Food for Thought: How to have a healthy pizza night
TIP OF THE WEEK
Fresh ways to enjoy pizza night
Daily meal planning doesn’t have to be a chore if you turn to your freezer for a little help. In fact, starting with frozen prepared foods as the foundation of your dinner plate and adding side dishes with fresh fruit, vegetables, whole grains and/or low-fat dairy can make it possible to serve a balanced meal that is quick and tasty. And that works for pizza night, too.
Here are some tips from Nestle on balancing your plate:
-- Make at least half your plate fruits and vegetables.
-- Figure out your portion by looking at the recommended serving size in the nutrition facts label.
-- Don’t be afraid to mix vegetables right into or on top of your pizza.
-- You can save even more time on side dish preparation when you choose frozen veggies.
-- Bagged salad greens, spinach or salad kits are a great, speedy way to add greens to your plate.
The magic of kale
Kale has become one of the most popular vegetables on the block. For many, this leafy green veggie puts the “super” into superfood. But why is this so? Here are just five reasons why you should add more kale to your diet:
-- Kale has been shown to reduce cholesterol, according to the National Center for Biotechnology Information.
-- Loaded with antioxidants, kale can help protect against various kinds of cancers.
-- The omega-3 fatty acids in kale can help in the fight against arthritis, asthma and autoimmune disorders.
-- Many vitamins, such as vitamins A, K, D and E, are found in kale. Plus, it’s cheaper than supplements.

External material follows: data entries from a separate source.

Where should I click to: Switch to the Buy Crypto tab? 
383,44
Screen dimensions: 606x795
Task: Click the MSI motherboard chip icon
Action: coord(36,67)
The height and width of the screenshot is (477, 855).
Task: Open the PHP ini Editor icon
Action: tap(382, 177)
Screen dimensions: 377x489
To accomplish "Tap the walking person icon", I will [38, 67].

-- Kale is chock full of potassium, which can help improve heart disease and prevent strokes, according to Today’s Dietitian.
Ways to incorporate whole grains into your diet
Are you looking to add more whole grains into your diet? Perhaps you just want some new ideas on how to incorporate whole grains into your favorite recipes. Here are some ideas from the Whole Grains Council:
-- Switch half the white flour to whole wheat flour in your regular recipes for cookies, muffins, quick breads and pancakes.

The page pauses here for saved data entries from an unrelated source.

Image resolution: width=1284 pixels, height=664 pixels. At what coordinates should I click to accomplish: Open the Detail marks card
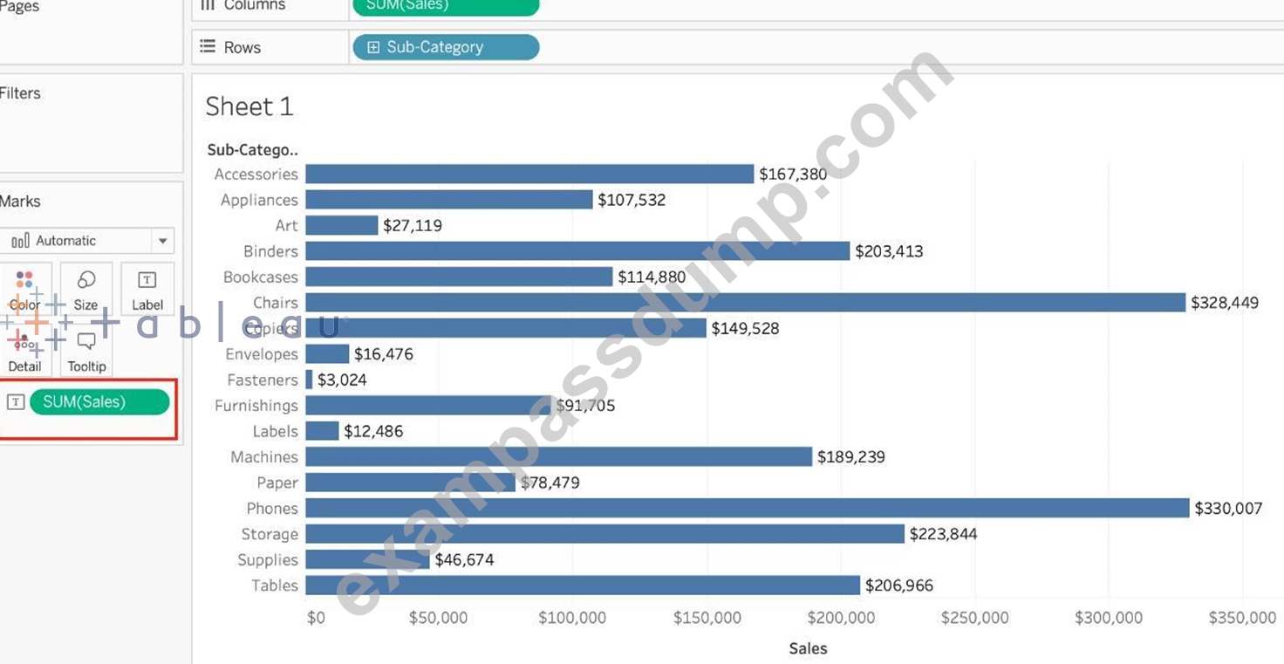pos(24,351)
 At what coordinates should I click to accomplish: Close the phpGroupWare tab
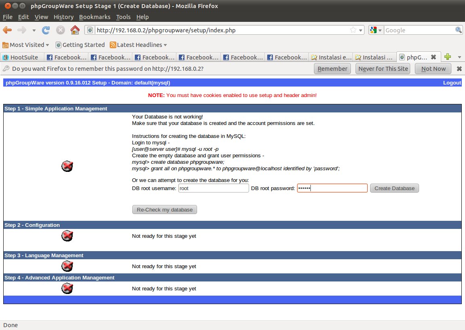coord(434,57)
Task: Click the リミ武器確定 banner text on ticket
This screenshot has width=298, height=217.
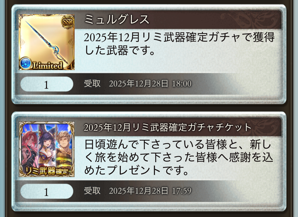Action: [x=47, y=171]
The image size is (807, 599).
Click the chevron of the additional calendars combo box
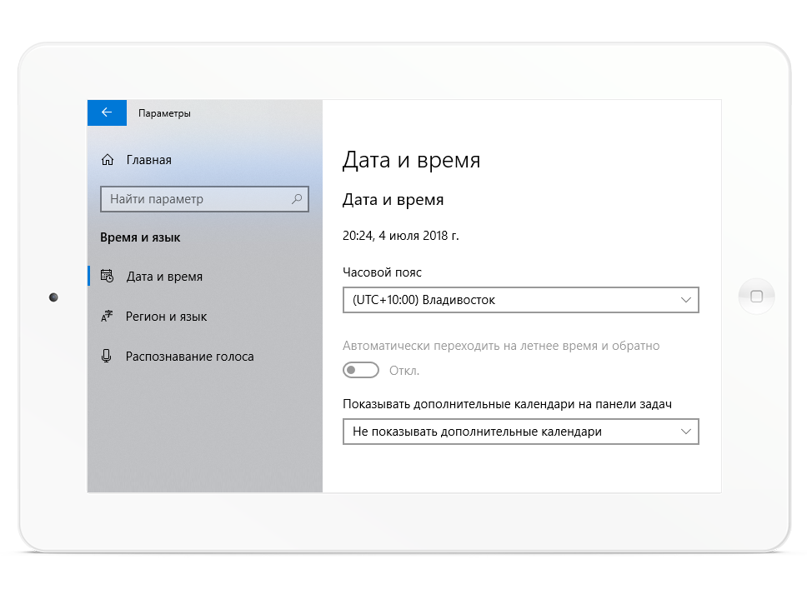pos(685,432)
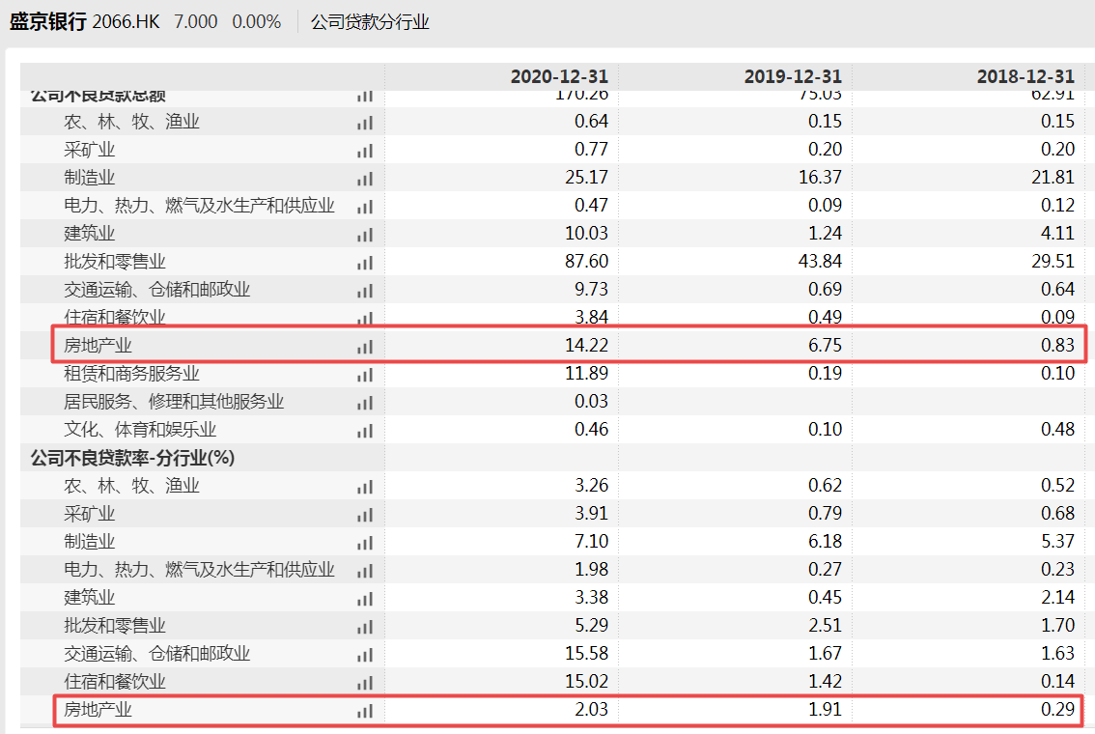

-- Replace one-third of the flour in a recipe with quick oats or old-fashioned oats.
-- Add half a cup of cooked bulgur, wild rice or barley to bread stuffing.
-- Add three-quarters of a cup of uncooked oats for each pound of ground beef or turkey when you make meatballs, burgers or meatloaf.

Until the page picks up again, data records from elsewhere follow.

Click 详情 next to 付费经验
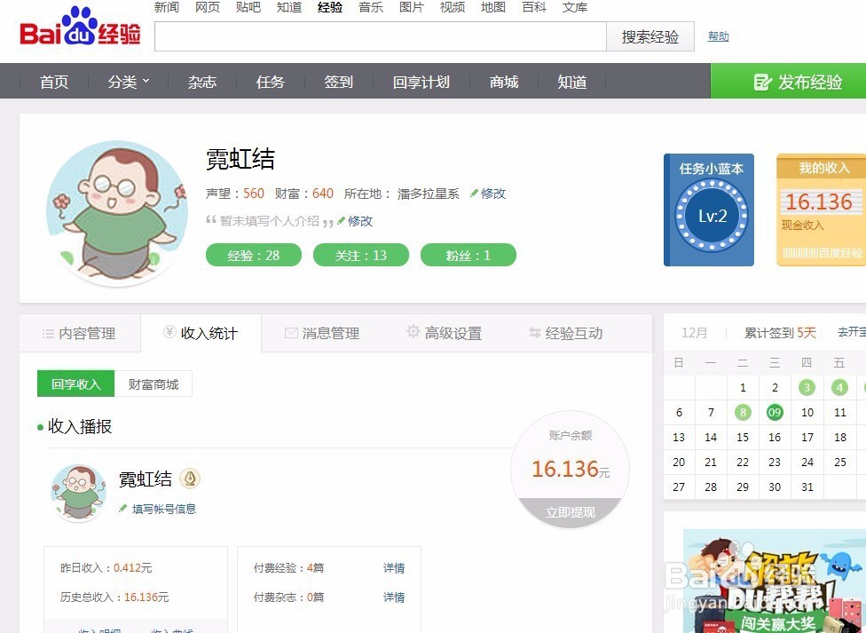 pyautogui.click(x=394, y=568)
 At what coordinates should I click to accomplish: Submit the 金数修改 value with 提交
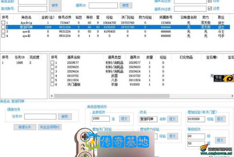click(124, 119)
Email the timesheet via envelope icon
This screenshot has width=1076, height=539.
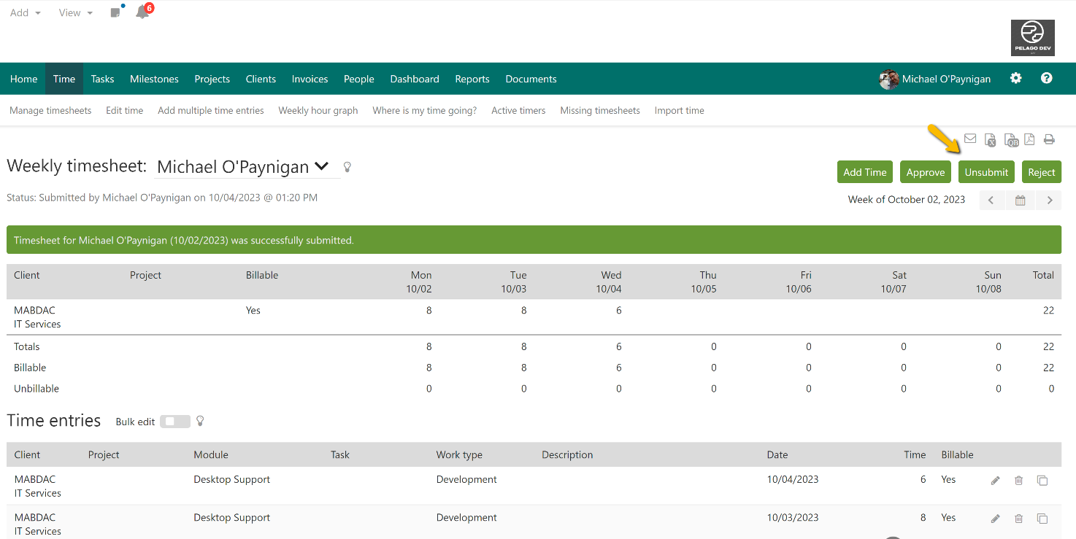click(970, 139)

-- Stir a handful of rolled oats into your yogurt for a quick crunch with no cooking necessary.
5 nutty facts about peanut butter
Whether it’s on a sandwich, in a dessert or on a piece of celery, peanut butter is a favorite among young and old. Here are five facts about peanut butter from the National Peanut Board.
-- It takes about 540 peanuts to make a 12-ounce jar of peanut butter.
-- By law, any product labeled “peanut butter” in the United States must be at least 90 percent peanuts.
-- According to Little Brownie Bakers, cookie bakers use about 230,000 pounds of peanut butter per week to bake Do-si-dos and Tagalongs.
-- Studies show women and children prefer creamy, while most men opt for chunky.
-- People living on the East Coast prefer creamy peanut butter, while those on the West Coast prefer the crunchy style.